**Requirements**
Lay out the material from the line containing "Select the red 82.80 price tag" through the end as a numbered list, skipping blank lines and leaving out the pictures.

╭─ Supplied data

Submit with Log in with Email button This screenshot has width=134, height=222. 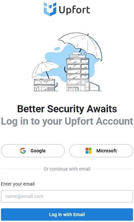tap(67, 215)
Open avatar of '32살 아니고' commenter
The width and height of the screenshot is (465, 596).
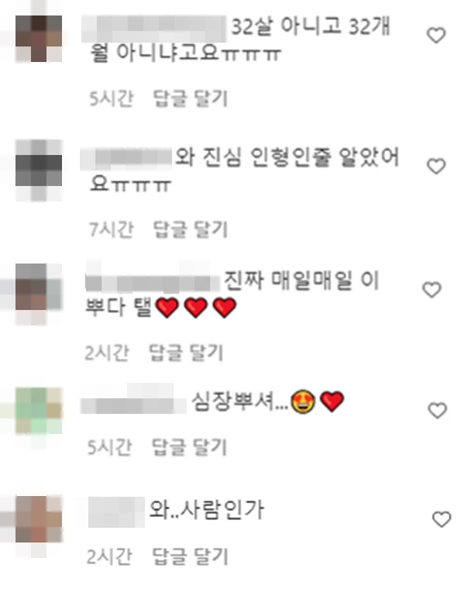(x=39, y=38)
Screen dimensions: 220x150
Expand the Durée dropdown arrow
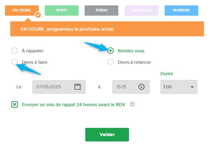[192, 87]
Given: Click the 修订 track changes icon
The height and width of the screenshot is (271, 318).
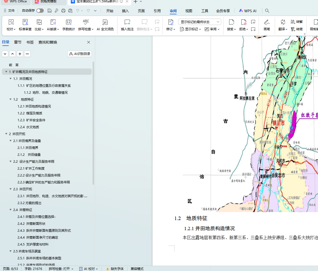Looking at the screenshot, I should (x=171, y=22).
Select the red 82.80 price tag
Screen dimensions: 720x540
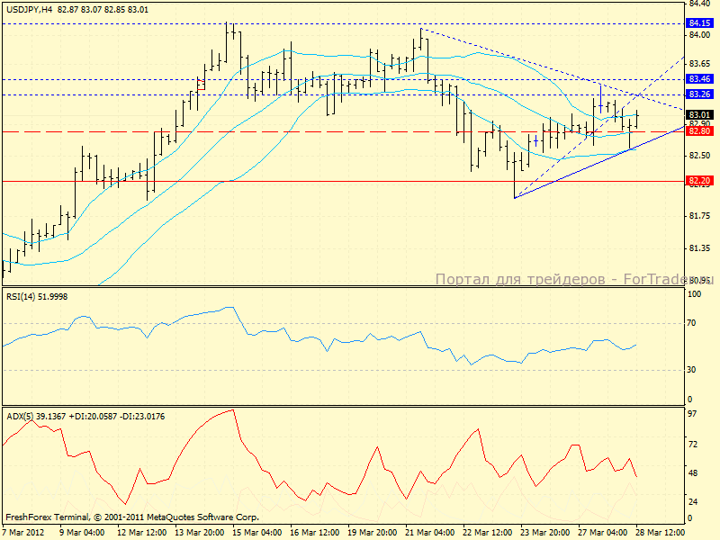click(700, 131)
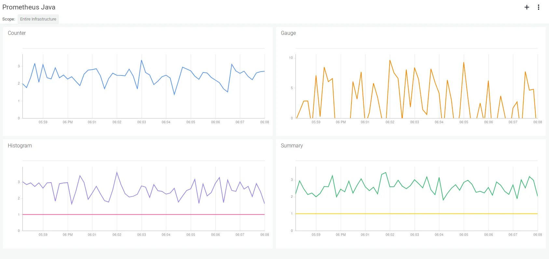This screenshot has width=549, height=259.
Task: Click the 06:02 label on Histogram axis
Action: [x=117, y=235]
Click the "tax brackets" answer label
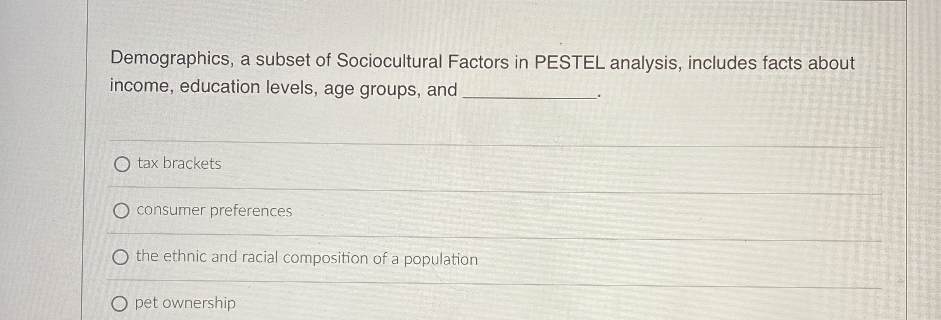 (179, 163)
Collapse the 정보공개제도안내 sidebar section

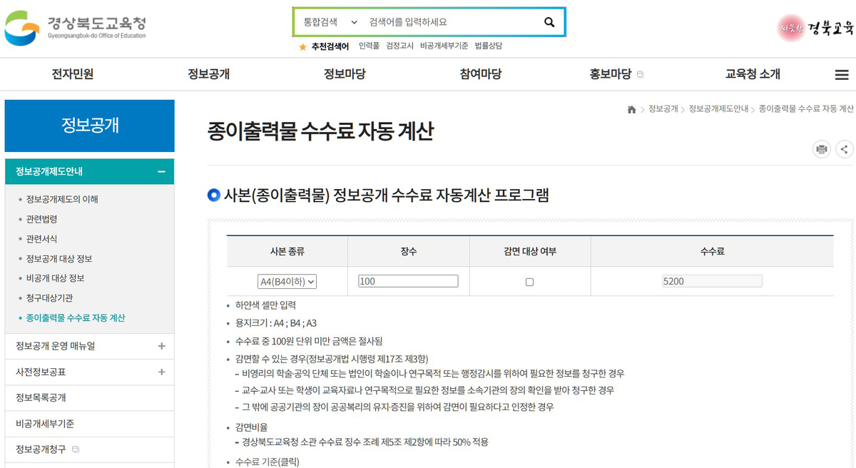pyautogui.click(x=161, y=172)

╰─

**Answer to the exercise**
1. Select the red 82.80 price tag
2. Screen dimensions: 720x540
3. click(700, 131)
4. This screenshot has width=549, height=259.
5. Task: Click the 06:02 label on Histogram axis
6. Action: [x=117, y=235]
7. Click the "tax brackets" answer label
8.  (179, 163)
9. Collapse the 정보공개제도안내 sidebar section
10. pyautogui.click(x=161, y=172)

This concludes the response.